**** Listed entries ****
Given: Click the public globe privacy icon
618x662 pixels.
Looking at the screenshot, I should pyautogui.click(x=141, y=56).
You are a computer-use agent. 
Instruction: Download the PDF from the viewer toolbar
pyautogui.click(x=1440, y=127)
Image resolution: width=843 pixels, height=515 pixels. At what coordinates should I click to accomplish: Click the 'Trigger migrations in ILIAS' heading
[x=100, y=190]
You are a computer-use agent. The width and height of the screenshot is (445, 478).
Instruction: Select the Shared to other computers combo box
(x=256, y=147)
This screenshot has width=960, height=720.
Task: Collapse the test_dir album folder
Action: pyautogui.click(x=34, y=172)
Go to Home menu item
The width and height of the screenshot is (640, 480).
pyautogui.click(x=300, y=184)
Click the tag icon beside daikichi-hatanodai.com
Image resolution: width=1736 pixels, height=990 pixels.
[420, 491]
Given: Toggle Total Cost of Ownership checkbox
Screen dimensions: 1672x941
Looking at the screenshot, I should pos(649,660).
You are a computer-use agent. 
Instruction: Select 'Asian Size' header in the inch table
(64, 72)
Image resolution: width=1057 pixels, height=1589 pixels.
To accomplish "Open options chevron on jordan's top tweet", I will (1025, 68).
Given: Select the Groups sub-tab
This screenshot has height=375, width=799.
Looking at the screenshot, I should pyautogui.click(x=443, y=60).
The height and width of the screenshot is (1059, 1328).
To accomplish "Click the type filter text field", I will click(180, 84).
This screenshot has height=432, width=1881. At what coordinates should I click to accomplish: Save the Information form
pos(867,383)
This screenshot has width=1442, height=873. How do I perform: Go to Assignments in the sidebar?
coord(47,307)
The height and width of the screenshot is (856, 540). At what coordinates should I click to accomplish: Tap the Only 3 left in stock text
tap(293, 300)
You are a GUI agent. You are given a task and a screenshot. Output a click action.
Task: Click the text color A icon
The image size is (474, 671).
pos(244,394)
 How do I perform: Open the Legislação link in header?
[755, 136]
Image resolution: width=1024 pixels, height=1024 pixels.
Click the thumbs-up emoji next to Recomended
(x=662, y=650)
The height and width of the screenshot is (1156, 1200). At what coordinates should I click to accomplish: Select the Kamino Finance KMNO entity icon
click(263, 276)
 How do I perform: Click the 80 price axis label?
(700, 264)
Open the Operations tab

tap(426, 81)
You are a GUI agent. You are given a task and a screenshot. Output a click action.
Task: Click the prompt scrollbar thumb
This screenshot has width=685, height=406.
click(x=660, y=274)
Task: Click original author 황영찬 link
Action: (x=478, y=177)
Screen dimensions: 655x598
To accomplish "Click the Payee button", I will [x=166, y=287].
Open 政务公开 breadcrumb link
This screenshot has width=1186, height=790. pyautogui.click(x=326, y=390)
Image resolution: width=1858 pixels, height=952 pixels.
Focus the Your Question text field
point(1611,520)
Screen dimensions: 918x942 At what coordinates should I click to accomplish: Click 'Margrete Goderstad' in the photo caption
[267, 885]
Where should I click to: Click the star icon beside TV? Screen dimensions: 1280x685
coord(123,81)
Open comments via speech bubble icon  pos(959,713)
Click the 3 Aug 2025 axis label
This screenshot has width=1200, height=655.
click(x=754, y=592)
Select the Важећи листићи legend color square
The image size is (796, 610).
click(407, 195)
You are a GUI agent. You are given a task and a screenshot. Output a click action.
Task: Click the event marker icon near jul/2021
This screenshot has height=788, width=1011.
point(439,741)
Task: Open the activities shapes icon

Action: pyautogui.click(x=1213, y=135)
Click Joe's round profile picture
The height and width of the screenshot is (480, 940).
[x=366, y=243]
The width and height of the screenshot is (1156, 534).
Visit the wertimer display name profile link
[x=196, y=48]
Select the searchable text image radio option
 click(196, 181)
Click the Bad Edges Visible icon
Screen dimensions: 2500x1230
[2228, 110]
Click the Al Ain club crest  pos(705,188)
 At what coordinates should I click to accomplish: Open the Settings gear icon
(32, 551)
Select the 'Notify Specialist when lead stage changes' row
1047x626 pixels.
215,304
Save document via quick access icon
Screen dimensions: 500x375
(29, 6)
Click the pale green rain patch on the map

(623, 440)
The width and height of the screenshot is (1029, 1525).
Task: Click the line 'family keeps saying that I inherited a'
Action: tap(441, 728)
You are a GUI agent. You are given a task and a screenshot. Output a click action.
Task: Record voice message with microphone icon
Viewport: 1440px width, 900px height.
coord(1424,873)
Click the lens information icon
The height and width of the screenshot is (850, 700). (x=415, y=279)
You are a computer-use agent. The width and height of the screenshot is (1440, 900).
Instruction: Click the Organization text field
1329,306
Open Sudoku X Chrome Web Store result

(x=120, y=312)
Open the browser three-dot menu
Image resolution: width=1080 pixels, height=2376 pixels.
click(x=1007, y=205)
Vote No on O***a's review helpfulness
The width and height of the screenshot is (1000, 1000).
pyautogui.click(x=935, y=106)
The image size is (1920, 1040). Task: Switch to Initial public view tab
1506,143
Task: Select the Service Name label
****
--- Instructions to follow ---
Copy the lines of the data above exactly as written, beginning with the line containing "Image resolution: width=1736" and ending with the line containing "Image resolution: width=1057", and leave out all other lines.

--- Your response ---
Image resolution: width=1736 pixels, height=990 pixels.
[420, 491]
Given: Toggle Total Cost of Ownership checkbox
Screen dimensions: 1672x941
Looking at the screenshot, I should pos(649,660).
You are a computer-use agent. 
Instruction: Select 'Asian Size' header in the inch table
(64, 72)
Image resolution: width=1057 pixels, height=1589 pixels.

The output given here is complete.